20. Utilización según la reivindicación 19, caracterizada porque para la determinación de las variaciones dinámicas en las cantidades o proporciones relativas de los transcriptos de polinucleótidos o sus subgrupos en un organismo individual, las sondas solubles están diseñadas a partir de unas secuencias de polinucleótido específicas de especies o grupos que hibridan con una región seleccionada más o menos conservada o hipervariable procedente de secuencias intragenómicas específicas para subgrupos, especies, subespecies de transcritos expresados en el organismo.

21. Utilización según la reivindicación 19, caracterizada porque las secuencias de polinucleótidos diana aisladas de la muestra que comprende la población diana mezclada son ARN mensajero (ARNm).

22. Utilización según la reivindicación 19, caracterizada porque para la determinación de las variaciones dinámicas en las cantidades o las proporciones relativas de las secuencias de ribonucleótidos que representan unos organismos individuales o sus subpoblaciones en la población diana, las sondas solubles están diseñadas a partir de secuencias de ribopolinucleótidos específicas de especies o grupos que hibridan con unas regiones seleccionadas más o menos conservadas o hipervariables de las secuencias intragenómicas específicas y/o que representan diferentes niveles filogenéticos que permiten la identificación de subgrupos, especies, subespecies dentro de la población diana mezclada.

23. Utilización según la reivindicación 22, caracterizada porque las secuencias de polinucleótidos diana aisladas de la muestra que comprende la población diana mezclada son ARN ribosómico.

24. Utilización según la reivindicación 19, caracterizada porque la etiqueta que permite la resolución puede actuar simultáneamente como una etiqueta trazadora, de afinidad o de cebador.

25. Utilización según la reivindicación 24, caracterizada porque la etiqueta que permite la resolución se puede separar en un medio de selección.

26. Utilización según la reivindicación 25, caracterizada porque la etiqueta que permite la resolución que además puede actuar como una etiqueta de afinidad y/o de etiqueta de cebador es un residuo de oligonucleótido.

27. Utilización según la reivindicación 25, caracterizada porque la etiqueta que permite la resolución que además puede actuar como una etiqueta de afinidad y/o de etiqueta trazadora es un aminoácido o un péptido.

28. Utilización según la reivindicación 25, caracterizada porque la etiqueta que permite la resolución que además puede actuar como una etiqueta trazadora se selecciona de entre el grupo constituido por etiquetas registrables por fluorescencia, luminiscencia, absorción de infrarrojos, propiedades electromagnéticas, radioactividad y actividad enzimática.

29. Utilización según la reivindicación 19, caracterizada porque el número opcional predeterminado de sondas solubles en el pool es más de uno, preferentemente más de cinco, más preferentemente más de diez.

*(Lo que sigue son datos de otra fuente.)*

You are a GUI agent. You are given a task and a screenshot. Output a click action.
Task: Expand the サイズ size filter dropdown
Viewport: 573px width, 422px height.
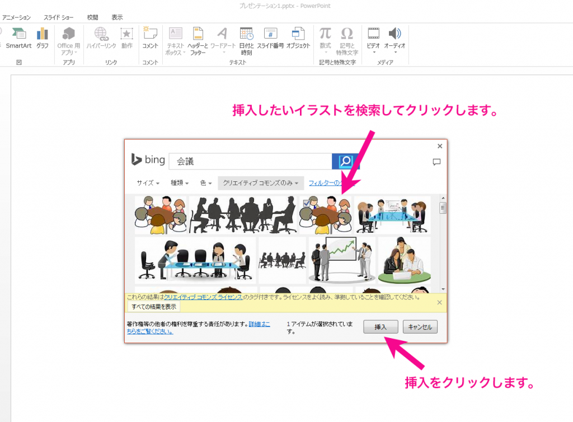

30. Utilización según la reivindicación 19, caracterizada porque los pool solubles de sondas se colocan en unos pocillos en una placa de microtitulación.

31. Utilización según la reivindicación 19, caracterizada porque las sondas son fragmentos de ADN estables, secuencias de polinucleótidos sintéticas, recombinantes o modificadas.

32. Utilización según la reivindicación 19, caracterizada por la valoración comparativa, cuantitativa in vitro de las variaciones en las cantidades de secuencias de ribonucleótidos individuales u organismos y sus subgrupos en una población o mezcla de secuencias de polinucleótidos comprende un conjunto de kits de ensayo, presentando por lo menos un kit de ensayo idéntico unos pool de sondas idénticos de cada muestra que se va a comparar.

33. Utilización según la reivindicación 32, caracterizada porque cada kit de ensayo individual en el conjunto de varios kits de ensayo está provisto de unas etiquetas trazadoras, que se diferencian las unas de las otras por la señal emitida.

34. Utilización según la reivindicación 32 para la valoración in vitro de las condiciones higiénicas y las situaciones epidemiológicas, los efectos de estímulos externos o modalidades de tratamiento en una población microbiana.

35. Utilización según la reivindicación 34, en la que los estímulos externos o el tratamiento se selecciona de entre el grupo constituido por un tratamiento con antibióticos o medidas higiénicas.